── WORKING DATA

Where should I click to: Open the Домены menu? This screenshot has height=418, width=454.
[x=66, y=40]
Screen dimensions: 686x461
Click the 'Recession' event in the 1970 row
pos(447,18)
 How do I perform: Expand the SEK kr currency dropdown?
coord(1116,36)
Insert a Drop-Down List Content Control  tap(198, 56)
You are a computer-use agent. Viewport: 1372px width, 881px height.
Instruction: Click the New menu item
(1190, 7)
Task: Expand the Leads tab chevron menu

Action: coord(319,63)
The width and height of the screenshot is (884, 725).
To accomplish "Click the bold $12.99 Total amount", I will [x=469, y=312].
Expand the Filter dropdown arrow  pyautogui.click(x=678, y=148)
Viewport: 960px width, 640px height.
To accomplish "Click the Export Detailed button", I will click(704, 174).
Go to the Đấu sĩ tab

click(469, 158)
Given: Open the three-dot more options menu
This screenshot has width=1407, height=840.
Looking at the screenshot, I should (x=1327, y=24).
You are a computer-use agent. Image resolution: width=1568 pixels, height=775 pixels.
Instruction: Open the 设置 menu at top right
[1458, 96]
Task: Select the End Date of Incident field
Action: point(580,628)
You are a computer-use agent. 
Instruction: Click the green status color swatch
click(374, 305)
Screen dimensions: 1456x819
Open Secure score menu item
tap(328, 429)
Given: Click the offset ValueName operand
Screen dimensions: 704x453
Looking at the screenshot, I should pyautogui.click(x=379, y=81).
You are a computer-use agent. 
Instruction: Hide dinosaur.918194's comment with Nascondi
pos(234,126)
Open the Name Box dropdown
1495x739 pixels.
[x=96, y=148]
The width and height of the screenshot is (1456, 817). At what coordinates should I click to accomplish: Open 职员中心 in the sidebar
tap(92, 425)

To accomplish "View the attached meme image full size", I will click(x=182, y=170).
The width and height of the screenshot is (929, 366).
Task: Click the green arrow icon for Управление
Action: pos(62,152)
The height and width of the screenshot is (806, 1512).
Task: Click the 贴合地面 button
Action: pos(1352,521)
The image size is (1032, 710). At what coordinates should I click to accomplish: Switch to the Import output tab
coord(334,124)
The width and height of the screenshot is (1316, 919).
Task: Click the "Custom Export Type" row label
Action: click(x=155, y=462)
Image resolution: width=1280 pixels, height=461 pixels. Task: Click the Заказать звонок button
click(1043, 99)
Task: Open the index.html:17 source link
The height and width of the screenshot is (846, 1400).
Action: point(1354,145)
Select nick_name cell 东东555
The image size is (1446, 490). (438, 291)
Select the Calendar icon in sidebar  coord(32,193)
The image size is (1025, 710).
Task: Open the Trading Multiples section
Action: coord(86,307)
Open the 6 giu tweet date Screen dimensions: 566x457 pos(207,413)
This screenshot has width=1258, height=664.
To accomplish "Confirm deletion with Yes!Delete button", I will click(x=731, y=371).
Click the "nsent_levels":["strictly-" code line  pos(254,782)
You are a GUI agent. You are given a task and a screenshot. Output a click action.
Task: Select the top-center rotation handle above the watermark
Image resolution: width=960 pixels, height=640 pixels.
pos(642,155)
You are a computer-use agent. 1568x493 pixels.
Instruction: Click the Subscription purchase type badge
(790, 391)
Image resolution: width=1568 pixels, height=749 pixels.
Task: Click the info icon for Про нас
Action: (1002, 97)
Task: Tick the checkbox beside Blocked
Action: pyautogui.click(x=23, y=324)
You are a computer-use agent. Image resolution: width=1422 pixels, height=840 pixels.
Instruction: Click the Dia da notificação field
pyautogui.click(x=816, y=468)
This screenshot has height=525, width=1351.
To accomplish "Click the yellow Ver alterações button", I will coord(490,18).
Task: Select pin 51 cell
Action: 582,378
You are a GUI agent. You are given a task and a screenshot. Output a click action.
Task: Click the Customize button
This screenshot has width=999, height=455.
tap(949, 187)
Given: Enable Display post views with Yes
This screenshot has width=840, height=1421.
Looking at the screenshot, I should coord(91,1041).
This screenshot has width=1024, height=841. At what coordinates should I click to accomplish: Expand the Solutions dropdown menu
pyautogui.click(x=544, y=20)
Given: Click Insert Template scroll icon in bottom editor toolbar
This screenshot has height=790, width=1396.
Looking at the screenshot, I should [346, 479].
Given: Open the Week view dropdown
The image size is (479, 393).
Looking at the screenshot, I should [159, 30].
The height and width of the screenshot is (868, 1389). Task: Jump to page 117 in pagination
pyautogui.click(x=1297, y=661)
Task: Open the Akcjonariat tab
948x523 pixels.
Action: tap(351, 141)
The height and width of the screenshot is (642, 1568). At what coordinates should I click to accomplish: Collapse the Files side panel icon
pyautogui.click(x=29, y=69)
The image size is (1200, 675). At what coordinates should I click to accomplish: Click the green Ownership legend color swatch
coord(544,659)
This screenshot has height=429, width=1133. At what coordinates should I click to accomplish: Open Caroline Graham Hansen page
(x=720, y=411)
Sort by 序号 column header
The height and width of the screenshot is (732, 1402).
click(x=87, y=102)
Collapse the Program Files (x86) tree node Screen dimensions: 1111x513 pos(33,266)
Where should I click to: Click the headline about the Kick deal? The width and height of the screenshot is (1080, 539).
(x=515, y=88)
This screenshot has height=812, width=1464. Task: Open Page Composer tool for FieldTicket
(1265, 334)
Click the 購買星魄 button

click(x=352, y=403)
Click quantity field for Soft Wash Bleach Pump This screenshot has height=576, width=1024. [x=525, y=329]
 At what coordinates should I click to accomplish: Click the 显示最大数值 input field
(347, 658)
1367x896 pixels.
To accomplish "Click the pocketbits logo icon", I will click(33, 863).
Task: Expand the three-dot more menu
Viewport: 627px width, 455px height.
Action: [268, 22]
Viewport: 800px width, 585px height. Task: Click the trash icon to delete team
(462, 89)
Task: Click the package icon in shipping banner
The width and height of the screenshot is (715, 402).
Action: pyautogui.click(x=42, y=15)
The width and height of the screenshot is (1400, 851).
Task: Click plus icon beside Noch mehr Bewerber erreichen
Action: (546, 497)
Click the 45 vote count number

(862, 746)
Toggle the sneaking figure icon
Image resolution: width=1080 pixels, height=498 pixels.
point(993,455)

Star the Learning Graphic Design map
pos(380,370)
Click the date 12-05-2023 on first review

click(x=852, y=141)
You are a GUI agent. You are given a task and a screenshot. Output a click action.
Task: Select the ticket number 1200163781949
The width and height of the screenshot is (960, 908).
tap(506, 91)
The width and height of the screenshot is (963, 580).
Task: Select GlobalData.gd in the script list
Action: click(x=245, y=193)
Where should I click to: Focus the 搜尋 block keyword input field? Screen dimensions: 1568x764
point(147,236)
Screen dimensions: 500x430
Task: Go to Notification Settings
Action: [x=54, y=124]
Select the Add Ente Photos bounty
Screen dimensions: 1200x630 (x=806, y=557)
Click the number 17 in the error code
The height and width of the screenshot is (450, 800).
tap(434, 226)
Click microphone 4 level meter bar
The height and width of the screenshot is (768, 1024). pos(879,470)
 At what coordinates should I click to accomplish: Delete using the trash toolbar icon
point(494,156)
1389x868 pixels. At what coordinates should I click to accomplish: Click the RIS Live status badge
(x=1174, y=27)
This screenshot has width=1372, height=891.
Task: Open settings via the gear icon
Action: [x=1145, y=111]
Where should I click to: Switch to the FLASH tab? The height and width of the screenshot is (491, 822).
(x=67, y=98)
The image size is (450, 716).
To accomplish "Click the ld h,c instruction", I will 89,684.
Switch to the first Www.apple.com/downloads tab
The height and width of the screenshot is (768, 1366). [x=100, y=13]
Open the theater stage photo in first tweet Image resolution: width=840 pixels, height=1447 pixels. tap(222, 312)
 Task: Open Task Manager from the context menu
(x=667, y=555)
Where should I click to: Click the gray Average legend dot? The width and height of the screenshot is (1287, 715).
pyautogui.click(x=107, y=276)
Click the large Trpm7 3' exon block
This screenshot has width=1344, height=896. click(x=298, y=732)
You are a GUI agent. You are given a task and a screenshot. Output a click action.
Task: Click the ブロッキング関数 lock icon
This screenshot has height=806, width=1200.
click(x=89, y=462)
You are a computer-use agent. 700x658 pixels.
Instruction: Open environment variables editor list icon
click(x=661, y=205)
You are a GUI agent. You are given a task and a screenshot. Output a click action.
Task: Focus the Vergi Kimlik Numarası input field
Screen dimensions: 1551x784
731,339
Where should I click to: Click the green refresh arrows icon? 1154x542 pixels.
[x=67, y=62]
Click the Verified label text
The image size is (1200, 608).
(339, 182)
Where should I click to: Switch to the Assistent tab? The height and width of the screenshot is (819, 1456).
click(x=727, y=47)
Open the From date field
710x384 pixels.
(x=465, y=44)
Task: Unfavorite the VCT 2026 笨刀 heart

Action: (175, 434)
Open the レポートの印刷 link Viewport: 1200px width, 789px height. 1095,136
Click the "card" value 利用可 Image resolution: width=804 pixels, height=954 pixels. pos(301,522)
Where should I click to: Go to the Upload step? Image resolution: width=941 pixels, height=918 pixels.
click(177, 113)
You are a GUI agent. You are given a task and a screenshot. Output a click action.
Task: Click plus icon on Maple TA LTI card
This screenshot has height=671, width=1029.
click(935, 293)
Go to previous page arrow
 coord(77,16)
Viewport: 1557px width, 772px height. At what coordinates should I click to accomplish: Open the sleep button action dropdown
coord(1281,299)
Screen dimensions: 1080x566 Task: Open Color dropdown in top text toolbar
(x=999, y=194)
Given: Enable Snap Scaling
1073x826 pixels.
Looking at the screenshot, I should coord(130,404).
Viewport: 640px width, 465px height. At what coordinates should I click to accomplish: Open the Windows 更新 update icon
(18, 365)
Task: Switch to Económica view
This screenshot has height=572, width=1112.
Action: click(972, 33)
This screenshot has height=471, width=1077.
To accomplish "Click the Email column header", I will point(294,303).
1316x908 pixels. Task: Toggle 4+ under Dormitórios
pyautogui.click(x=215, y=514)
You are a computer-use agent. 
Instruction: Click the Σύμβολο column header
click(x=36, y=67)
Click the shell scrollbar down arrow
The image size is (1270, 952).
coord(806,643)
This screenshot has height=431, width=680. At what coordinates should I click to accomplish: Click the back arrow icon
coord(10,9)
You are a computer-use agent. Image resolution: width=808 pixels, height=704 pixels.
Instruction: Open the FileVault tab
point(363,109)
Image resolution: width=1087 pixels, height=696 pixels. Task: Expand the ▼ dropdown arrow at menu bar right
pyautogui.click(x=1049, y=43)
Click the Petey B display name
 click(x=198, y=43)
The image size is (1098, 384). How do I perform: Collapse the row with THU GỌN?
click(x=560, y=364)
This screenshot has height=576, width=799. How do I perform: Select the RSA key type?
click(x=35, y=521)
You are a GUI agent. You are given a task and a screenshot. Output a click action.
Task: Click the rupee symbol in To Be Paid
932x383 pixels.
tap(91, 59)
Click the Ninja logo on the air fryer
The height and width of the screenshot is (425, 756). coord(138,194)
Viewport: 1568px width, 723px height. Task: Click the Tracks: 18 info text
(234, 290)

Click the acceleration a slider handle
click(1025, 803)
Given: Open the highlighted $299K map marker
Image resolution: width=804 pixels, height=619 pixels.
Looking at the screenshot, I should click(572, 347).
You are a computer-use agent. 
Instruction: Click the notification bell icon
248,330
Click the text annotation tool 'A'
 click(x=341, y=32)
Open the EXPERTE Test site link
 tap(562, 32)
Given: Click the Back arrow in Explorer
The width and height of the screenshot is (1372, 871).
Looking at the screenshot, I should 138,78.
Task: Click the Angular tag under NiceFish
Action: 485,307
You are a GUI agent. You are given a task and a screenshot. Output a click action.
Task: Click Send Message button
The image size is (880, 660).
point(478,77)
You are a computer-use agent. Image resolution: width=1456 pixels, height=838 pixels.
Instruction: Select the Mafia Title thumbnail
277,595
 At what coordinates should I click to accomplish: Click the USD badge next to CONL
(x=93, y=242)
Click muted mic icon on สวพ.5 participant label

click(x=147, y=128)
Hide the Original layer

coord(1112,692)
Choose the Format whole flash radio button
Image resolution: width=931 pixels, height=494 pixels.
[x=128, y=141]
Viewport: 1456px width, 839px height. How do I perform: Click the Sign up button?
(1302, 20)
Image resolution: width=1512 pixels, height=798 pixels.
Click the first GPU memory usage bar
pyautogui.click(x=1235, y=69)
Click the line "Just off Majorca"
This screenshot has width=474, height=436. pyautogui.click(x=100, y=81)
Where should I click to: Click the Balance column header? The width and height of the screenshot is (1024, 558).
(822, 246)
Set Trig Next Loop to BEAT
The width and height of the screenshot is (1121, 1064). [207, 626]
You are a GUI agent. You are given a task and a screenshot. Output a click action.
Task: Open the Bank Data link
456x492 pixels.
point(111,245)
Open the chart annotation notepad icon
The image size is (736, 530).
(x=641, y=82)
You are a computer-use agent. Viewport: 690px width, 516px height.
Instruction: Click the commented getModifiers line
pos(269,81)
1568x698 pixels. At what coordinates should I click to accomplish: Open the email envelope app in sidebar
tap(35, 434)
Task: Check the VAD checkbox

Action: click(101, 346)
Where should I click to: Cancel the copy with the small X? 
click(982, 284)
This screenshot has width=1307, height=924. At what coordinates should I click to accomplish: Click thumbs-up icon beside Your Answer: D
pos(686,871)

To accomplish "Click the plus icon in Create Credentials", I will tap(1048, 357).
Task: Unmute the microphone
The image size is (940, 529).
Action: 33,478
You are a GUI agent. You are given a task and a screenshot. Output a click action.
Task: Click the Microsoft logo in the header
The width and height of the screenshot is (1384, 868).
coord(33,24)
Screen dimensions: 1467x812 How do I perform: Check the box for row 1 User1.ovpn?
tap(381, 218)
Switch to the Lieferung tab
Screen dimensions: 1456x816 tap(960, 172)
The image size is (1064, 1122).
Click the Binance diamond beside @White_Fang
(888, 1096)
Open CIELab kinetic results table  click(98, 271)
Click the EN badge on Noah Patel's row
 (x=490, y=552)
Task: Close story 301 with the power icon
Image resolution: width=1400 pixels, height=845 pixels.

────

- [SET EXERCISE] Quote the part of the material that opens with its first line and closes with the line containing "Expand the Filter", including both ends, word for word.

- [TASK SOLUTION]
Where should I click to: Open the Домены menu? This screenshot has height=418, width=454.
[x=66, y=40]
Screen dimensions: 686x461
Click the 'Recession' event in the 1970 row
pos(447,18)
 How do I perform: Expand the SEK kr currency dropdown?
coord(1116,36)
Insert a Drop-Down List Content Control  tap(198, 56)
You are a computer-use agent. Viewport: 1372px width, 881px height.
Instruction: Click the New menu item
(1190, 7)
Task: Expand the Leads tab chevron menu

Action: coord(319,63)
The width and height of the screenshot is (884, 725).
To accomplish "Click the bold $12.99 Total amount", I will [x=469, y=312].
Expand the Filter dropdown arrow  pyautogui.click(x=678, y=148)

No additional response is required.